▼▼▼

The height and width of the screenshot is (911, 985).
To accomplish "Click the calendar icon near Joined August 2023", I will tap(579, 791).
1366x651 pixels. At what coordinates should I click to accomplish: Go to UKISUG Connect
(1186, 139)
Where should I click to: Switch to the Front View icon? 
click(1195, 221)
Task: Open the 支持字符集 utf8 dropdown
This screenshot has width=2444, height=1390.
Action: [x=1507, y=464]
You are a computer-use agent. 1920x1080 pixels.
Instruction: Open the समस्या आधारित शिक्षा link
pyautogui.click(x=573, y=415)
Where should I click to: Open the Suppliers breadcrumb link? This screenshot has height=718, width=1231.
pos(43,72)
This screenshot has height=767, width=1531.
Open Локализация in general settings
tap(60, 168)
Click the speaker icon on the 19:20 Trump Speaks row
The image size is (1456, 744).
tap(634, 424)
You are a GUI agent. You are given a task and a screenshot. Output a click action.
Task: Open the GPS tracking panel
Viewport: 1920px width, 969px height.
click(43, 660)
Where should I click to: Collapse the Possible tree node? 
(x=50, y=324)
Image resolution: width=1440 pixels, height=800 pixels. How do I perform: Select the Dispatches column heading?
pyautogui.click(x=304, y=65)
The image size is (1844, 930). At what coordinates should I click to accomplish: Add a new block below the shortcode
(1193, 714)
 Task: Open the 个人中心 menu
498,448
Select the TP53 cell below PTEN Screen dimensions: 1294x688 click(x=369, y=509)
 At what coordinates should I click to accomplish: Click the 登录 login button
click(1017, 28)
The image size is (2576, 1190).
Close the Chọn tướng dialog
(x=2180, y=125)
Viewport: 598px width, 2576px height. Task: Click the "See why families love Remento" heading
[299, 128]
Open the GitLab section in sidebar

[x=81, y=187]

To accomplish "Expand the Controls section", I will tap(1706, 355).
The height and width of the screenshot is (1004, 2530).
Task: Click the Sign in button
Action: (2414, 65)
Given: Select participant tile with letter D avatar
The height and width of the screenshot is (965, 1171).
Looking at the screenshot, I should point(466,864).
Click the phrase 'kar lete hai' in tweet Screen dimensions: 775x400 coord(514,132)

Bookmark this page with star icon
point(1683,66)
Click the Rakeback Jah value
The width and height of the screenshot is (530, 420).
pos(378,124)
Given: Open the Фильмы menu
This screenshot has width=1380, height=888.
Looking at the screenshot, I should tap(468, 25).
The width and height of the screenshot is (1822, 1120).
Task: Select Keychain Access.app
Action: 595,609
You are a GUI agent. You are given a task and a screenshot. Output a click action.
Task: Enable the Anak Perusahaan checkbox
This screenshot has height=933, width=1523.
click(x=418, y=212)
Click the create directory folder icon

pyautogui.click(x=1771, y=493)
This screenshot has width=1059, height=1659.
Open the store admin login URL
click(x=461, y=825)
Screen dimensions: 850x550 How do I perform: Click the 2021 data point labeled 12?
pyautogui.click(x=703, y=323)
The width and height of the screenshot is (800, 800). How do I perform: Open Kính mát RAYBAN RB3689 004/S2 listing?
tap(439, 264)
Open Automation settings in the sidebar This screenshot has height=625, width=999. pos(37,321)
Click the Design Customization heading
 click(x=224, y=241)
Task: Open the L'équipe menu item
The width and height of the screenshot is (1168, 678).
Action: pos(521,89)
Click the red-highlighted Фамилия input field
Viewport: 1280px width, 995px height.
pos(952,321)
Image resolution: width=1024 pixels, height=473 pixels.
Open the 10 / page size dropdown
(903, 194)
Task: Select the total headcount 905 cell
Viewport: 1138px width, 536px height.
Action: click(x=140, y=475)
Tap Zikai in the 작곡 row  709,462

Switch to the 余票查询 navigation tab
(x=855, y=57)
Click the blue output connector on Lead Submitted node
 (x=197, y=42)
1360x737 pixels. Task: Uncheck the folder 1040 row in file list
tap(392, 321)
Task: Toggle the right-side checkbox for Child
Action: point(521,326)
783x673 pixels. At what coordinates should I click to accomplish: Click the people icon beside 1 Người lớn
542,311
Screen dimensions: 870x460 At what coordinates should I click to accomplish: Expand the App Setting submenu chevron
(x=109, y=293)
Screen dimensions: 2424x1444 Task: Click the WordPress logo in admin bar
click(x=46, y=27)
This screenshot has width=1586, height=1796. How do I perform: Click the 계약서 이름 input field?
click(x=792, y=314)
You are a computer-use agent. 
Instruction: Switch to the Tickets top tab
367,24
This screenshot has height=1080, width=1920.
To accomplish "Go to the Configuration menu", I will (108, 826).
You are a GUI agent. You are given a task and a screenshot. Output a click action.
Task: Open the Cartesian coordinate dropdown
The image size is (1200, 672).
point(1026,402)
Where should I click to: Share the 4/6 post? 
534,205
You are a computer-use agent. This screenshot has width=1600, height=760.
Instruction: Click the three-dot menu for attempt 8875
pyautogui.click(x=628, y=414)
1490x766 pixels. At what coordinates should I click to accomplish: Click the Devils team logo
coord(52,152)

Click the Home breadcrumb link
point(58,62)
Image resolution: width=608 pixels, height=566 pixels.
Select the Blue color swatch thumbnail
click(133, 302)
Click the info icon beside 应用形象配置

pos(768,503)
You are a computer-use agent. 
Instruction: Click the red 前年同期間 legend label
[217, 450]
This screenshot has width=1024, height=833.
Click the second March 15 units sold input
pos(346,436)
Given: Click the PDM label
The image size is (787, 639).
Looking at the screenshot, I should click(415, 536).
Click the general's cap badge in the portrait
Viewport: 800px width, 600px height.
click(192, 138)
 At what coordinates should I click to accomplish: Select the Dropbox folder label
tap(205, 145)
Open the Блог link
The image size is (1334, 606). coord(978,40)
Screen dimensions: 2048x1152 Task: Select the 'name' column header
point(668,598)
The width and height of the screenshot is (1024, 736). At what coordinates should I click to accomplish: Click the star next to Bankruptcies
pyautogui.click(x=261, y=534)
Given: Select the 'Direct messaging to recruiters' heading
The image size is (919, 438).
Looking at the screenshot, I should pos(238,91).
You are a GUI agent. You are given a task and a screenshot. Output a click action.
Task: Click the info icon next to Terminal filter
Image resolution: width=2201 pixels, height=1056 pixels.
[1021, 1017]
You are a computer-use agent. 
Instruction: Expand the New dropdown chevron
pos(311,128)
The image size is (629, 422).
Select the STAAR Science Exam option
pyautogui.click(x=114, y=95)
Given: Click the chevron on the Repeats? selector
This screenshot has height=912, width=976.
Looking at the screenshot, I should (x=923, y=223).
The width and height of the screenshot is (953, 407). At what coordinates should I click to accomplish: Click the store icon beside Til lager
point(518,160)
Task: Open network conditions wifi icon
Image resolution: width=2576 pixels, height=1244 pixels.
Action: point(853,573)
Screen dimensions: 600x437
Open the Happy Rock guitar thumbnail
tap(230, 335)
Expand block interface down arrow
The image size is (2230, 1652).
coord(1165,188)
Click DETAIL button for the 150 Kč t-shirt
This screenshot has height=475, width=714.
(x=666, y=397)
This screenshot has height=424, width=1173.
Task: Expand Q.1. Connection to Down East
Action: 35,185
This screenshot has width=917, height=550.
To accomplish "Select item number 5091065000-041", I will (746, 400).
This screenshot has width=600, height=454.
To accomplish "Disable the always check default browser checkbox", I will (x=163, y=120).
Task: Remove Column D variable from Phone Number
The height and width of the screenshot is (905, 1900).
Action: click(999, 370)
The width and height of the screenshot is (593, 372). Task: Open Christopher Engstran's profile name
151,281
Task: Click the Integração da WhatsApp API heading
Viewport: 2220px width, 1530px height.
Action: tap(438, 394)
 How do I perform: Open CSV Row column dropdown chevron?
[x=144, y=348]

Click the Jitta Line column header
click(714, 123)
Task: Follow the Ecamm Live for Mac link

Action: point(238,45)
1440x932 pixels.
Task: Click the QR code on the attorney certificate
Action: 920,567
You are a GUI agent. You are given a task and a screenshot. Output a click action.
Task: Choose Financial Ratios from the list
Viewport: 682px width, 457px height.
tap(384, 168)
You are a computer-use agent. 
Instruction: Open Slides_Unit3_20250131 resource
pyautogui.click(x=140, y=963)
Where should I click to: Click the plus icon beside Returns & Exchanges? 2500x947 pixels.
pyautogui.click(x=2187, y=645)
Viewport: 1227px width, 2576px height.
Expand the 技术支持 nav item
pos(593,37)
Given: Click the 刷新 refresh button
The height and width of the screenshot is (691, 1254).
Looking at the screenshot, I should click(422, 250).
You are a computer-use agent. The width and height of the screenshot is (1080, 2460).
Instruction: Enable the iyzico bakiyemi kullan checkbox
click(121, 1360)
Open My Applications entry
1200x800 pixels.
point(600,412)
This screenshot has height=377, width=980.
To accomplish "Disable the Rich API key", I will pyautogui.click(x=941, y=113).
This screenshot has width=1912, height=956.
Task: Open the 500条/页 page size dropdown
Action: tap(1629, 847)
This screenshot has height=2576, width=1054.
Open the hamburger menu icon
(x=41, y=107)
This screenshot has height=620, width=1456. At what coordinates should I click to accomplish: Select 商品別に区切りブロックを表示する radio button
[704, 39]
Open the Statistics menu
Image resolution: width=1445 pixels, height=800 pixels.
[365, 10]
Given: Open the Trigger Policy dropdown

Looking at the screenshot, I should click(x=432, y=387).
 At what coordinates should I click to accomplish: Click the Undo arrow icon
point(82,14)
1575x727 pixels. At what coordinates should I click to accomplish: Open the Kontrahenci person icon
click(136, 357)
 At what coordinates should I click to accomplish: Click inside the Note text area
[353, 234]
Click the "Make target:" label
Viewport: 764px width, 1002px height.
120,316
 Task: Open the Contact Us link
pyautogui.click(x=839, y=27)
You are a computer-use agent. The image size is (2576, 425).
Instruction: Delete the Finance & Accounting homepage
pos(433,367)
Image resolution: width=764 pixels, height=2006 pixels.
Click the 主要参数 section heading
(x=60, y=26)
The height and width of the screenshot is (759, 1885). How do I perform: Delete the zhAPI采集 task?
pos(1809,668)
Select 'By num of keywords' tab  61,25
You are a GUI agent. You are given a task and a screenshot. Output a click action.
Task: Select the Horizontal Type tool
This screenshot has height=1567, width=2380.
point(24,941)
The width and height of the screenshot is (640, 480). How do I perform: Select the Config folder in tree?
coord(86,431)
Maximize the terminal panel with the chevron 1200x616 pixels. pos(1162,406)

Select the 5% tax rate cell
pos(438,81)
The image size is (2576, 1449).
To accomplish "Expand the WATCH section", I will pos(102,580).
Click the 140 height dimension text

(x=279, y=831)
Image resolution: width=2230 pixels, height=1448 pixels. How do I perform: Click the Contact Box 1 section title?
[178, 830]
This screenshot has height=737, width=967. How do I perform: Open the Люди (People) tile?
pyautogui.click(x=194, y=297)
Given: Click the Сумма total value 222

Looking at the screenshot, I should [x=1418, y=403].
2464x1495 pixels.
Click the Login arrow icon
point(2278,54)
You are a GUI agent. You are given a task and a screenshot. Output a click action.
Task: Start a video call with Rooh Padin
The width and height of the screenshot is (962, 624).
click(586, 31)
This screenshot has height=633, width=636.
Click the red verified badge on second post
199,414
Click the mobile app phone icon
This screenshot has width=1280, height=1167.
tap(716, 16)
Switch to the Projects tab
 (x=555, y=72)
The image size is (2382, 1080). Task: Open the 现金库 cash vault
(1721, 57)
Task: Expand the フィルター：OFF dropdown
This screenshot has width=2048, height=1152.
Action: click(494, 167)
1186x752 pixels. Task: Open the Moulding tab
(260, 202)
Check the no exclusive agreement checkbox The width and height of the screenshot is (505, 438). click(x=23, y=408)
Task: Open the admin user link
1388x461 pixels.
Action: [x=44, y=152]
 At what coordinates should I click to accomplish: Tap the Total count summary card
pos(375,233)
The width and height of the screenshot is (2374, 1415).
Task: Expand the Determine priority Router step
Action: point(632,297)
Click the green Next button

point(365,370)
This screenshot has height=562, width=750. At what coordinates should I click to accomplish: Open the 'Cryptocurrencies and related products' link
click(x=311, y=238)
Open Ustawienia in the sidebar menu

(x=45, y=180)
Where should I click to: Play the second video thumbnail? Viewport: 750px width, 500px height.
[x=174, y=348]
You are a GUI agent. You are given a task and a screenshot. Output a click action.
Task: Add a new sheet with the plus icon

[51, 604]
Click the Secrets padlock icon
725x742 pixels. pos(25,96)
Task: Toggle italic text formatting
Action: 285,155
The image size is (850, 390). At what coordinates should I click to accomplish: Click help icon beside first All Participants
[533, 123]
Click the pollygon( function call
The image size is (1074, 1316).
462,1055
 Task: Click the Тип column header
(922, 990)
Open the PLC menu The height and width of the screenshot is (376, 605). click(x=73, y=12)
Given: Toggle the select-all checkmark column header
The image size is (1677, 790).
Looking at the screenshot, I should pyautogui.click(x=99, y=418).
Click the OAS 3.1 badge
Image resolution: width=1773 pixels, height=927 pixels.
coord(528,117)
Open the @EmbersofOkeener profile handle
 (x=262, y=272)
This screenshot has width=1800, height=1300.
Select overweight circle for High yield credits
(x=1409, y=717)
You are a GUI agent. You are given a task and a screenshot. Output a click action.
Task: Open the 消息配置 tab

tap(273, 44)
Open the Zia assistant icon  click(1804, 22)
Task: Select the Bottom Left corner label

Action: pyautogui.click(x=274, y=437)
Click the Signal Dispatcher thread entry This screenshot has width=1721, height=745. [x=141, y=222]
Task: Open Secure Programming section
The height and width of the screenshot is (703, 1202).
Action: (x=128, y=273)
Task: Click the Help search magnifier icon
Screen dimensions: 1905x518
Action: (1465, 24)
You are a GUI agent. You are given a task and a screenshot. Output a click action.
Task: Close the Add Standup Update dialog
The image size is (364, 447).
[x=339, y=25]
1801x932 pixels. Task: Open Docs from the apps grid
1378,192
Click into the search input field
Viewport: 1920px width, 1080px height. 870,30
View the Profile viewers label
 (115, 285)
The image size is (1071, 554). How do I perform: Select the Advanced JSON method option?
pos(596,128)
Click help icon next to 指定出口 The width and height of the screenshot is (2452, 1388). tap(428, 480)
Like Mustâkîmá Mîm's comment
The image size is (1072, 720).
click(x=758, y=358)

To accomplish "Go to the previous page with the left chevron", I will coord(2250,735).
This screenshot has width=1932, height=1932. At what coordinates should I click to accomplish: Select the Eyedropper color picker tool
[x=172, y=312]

▲▲▲

PROBLEM DESCRIPTION:
Please render the part of the records that opens with the line containing "2464x1495 pixels." and closes with the line containing "tap(716, 16)" as a Markdown table with the columns No. and Text, one numbered row per line and blank lines left out.

THE RESULT:
| No. | Text |
|---|---|
| 1 | 2464x1495 pixels. |
| 2 | Click the Login arrow icon |
| 3 | point(2278,54) |
| 4 | You are a GUI agent. You are given a task and a screenshot. Output a click action. |
| 5 | Task: Start a video call with Rooh Padin |
| 6 | The width and height of the screenshot is (962, 624). |
| 7 | click(586, 31) |
| 8 | This screenshot has height=633, width=636. |
| 9 | Click the red verified badge on second post |
| 10 | 199,414 |
| 11 | Click the mobile app phone icon |
| 12 | This screenshot has width=1280, height=1167. |
| 13 | tap(716, 16) |